Lisa Ann Tonniges appeals from the judgment in a child custody modification proceeding initiated by the appellee Antolin Blanco. In district court in Nebraska, Blanco sought to register a California judgment of paternity and to modify his visitation rights under the California judgment. The California judgment was registered, and the court determined that it had jurisdiction to modify the California judgment. Finding that a material change in circumstances had occurred since the entry of the California judgment, the court modified the California judgment as it related to Blanco’s visitation rights. The registration of the California judgment in Nebraska is not at issue. Tonniges appeals the modification order of the district court in Nebraska. We vacate the district court’s modification order and dismiss the appeal because the district court did not have jurisdiction of the case, since the California court continued to have jurisdiction and since the record does not reflect that the California court relinquished jurisdiction.
I. FACTS
1. Petition to Register and Modify Foreign Judgment
On December 12, 1991, Blanco, a resident of Riverside County, California, commenced this action by filing a petition for registration of foreign judgment and application for modification of decree. Pursuant to Neb. Rev. Stat. § 25-1587 et seq. (Reissue 1989), Blanco sought to register the second amended judgment of paternity entered by the Superior Court of Riverside County. Blanco’s Nebraska petition also sought to modify the judgment as it related to visitation.

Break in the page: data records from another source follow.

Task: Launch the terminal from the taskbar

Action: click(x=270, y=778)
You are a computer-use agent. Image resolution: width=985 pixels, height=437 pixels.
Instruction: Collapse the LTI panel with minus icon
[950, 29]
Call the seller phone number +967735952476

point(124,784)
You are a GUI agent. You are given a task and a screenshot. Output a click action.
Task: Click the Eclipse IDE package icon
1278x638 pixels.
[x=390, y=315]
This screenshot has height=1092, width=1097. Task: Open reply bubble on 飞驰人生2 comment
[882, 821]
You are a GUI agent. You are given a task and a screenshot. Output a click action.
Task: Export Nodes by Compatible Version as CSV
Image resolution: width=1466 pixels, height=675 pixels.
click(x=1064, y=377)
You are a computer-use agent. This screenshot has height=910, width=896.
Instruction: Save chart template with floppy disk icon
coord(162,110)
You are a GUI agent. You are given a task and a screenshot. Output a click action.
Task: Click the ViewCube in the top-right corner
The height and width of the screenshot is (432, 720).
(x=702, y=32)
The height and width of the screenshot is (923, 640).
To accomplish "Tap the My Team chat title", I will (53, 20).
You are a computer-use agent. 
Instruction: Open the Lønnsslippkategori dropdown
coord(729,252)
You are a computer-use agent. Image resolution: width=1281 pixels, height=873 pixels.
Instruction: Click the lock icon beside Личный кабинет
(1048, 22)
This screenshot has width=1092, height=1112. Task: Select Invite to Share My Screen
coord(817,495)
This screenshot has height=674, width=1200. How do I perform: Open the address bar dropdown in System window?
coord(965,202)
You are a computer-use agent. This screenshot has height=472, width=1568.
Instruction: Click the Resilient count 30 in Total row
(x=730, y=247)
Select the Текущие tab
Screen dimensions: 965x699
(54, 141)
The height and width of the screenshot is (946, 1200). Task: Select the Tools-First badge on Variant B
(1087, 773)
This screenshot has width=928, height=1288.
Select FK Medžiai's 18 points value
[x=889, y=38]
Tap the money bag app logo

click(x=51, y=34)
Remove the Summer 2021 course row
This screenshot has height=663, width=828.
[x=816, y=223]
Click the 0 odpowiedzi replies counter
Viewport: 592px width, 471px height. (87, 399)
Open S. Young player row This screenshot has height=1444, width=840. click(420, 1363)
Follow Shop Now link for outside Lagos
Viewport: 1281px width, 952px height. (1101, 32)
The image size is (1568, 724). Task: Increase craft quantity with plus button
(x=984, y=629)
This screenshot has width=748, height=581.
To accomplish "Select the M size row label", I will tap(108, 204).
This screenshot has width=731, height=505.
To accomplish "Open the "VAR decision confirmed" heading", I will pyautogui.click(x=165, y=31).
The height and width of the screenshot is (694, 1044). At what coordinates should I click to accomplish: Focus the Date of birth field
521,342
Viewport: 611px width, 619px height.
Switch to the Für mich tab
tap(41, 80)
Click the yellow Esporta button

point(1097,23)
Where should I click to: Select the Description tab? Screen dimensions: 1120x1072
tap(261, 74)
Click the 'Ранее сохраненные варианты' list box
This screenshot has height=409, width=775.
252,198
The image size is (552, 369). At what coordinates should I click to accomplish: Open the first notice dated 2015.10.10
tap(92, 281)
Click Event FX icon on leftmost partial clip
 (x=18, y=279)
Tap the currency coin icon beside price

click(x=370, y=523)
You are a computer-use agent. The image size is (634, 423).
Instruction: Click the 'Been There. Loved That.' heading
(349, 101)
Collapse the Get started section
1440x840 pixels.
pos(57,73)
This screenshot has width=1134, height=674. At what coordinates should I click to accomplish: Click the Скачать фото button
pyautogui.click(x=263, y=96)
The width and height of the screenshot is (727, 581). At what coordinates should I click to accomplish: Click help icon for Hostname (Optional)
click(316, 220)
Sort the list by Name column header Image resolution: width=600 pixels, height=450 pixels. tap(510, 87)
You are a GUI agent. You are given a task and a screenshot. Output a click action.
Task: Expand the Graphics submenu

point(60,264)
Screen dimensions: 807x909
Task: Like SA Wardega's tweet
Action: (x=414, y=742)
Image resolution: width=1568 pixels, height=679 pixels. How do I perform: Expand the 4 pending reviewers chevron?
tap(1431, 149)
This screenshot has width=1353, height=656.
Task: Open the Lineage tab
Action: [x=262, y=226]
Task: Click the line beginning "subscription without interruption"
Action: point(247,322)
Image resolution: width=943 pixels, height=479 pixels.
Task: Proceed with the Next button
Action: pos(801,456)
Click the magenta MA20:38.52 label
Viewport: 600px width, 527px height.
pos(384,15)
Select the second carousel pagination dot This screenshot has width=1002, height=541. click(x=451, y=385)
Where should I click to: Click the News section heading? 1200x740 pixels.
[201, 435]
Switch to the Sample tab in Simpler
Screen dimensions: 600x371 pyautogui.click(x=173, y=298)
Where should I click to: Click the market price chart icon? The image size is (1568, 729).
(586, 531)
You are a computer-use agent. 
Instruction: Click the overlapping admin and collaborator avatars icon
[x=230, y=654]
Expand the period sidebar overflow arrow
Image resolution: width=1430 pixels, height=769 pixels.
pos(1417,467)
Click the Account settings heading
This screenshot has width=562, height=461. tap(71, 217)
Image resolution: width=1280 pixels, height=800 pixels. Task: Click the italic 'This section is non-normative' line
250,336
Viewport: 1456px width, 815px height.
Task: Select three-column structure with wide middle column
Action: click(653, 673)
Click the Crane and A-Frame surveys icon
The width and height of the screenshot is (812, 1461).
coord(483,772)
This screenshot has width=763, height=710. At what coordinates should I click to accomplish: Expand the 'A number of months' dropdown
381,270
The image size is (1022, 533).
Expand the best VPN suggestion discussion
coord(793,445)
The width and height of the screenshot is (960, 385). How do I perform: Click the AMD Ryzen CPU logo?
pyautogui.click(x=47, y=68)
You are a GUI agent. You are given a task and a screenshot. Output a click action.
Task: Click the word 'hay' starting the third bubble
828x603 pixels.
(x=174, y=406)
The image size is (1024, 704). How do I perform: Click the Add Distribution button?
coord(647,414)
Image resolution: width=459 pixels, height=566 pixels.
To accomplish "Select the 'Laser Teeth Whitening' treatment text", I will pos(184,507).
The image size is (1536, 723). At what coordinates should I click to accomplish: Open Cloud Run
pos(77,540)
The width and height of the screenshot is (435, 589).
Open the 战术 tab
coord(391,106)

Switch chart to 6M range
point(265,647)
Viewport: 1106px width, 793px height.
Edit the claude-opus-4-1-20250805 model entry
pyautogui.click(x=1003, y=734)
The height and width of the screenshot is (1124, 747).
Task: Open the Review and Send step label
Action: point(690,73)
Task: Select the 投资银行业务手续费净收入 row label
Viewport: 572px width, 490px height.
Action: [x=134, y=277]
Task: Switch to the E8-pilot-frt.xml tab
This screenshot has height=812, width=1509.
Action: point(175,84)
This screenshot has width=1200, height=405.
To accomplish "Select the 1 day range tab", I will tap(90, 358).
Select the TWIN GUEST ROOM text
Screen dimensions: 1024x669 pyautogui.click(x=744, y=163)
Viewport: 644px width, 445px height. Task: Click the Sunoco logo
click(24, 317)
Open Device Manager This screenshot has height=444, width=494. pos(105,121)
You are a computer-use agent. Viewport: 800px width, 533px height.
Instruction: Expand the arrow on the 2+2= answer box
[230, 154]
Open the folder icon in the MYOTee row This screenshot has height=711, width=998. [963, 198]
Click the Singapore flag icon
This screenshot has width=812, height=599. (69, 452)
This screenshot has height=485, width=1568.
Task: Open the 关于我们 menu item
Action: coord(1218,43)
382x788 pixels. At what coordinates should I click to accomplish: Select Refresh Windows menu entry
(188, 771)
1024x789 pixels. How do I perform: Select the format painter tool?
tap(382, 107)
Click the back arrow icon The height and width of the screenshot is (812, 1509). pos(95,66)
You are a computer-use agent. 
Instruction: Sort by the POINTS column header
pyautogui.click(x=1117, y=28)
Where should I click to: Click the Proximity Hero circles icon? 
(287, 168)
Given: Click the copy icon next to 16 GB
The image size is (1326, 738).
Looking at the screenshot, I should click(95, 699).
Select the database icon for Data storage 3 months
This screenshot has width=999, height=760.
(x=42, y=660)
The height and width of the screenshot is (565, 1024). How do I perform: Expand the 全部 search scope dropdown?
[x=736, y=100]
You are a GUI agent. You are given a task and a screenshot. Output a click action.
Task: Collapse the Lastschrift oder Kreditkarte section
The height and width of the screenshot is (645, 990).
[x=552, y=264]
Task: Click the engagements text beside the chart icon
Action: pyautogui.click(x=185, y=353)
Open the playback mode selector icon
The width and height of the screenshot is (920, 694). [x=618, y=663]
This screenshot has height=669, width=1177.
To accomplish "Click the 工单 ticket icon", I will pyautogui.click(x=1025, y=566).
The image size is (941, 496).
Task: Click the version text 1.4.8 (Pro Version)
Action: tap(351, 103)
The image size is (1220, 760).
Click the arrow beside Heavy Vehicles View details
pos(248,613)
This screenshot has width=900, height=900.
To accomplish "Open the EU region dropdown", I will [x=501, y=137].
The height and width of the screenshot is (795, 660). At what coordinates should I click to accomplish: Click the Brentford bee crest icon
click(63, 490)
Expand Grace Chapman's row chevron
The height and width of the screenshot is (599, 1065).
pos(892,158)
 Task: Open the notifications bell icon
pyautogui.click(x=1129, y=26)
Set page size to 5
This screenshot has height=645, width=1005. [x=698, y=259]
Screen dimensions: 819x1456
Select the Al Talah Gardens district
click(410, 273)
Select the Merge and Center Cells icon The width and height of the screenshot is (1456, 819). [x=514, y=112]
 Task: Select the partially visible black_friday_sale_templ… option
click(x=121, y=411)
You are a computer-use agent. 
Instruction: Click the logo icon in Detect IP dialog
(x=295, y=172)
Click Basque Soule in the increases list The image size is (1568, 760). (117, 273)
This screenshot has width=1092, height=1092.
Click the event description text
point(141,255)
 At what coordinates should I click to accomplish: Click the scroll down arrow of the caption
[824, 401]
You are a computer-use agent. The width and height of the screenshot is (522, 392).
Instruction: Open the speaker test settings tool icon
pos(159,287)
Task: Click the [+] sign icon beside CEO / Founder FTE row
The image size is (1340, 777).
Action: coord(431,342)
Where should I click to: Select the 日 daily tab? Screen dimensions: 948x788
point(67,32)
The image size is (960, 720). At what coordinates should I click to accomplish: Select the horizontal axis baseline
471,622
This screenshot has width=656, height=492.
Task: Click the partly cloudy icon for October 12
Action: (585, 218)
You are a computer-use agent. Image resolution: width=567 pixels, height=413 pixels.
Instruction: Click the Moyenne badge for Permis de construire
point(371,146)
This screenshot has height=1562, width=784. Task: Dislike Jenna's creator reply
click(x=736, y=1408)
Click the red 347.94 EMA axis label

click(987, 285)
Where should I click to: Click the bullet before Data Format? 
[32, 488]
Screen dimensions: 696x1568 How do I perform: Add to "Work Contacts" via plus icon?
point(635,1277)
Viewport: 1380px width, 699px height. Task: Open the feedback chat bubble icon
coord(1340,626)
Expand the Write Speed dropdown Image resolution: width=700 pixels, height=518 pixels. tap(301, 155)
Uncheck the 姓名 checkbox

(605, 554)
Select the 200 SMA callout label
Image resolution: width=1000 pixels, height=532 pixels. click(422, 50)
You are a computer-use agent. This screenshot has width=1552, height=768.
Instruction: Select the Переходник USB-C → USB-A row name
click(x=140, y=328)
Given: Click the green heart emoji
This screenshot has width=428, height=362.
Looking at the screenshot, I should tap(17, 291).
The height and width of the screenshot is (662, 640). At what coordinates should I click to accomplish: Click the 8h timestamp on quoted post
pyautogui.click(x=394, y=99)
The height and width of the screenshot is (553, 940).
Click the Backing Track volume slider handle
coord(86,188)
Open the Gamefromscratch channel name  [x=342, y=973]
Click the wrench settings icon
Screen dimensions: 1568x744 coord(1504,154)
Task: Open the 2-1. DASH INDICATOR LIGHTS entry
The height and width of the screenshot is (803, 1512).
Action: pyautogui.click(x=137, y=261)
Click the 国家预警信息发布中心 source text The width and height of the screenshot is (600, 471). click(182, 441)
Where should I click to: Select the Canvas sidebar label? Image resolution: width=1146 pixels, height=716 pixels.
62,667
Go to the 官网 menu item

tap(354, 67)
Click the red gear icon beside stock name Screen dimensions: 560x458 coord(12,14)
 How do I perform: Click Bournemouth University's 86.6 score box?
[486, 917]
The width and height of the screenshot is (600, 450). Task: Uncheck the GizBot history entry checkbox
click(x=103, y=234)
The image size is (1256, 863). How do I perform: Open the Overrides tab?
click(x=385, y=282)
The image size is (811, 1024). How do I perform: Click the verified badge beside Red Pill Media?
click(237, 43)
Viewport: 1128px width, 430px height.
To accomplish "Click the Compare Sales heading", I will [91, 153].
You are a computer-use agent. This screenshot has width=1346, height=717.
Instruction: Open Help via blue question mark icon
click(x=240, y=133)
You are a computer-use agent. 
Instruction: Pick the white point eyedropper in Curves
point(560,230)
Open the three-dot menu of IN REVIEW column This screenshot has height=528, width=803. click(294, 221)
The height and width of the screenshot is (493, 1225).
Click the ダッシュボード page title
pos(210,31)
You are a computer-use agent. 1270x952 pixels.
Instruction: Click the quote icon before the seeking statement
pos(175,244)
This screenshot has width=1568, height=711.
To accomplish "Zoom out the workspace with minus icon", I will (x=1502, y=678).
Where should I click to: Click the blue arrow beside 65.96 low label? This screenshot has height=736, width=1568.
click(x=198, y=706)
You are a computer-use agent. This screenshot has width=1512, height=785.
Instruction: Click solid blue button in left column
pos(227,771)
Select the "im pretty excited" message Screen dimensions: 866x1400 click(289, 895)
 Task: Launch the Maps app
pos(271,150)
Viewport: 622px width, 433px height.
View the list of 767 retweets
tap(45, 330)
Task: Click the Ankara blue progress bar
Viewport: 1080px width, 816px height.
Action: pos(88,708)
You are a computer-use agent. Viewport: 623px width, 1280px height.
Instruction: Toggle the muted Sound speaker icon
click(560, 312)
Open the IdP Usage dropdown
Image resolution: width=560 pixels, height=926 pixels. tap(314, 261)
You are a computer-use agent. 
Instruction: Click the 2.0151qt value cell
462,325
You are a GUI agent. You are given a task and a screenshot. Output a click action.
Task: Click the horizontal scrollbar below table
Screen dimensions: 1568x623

On the same day the petition to register the foreign judgment was filed with the clerk of the district court, the clerk sent a letter to the Superior Court of Riverside County notifying the California court that a petition for registration of foreign judgment had been filed with the district court for York County. The clerk’s letter did not mention that Blanco was seeking a modification of the child custody decree relating to visitation rights.
There were no further communications between the York County District Court and the California court until March 23, 1993, when a copy of the district court’s order of modification apparently was mailed to the California court. The record does not reflect any correspondence from the California court to the Nebraska court.
Tonniges asserts that on January 13, 1992, the district court held a hearing on Blanco’s motion for temporary visitation, which had been filed concurrently with the petition to register the foreign judgment. The record does not contain an order registering the foreign judgment, nor is there any order in the record granting temporary visitation. However, we determine from the record as a whole that the court ordered the registration of the California judgment and granted temporary visitation rights to Blanco.
2. Trial
At trial, Blanco testified that Tonniges and the child were living in California at the time Blanco filed his petition seeking to establish paternity. By the time the California court entered its initial judgment on the petition in December 1989, Tonniges and the child had moved from California to Nebraska. Tonniges and the child had been living in Nebraska for approximately 2 years when Blanco filed his petition for registration of foreign judgment and application for modification of the California decree.
Blanco testified that he was asking the district court to modify the California judgment regarding visitation because the judgment did not provide adequate visitation for him. Furthermore, Blanco alleged that Tonniges had obstructed his visitation rights in the past.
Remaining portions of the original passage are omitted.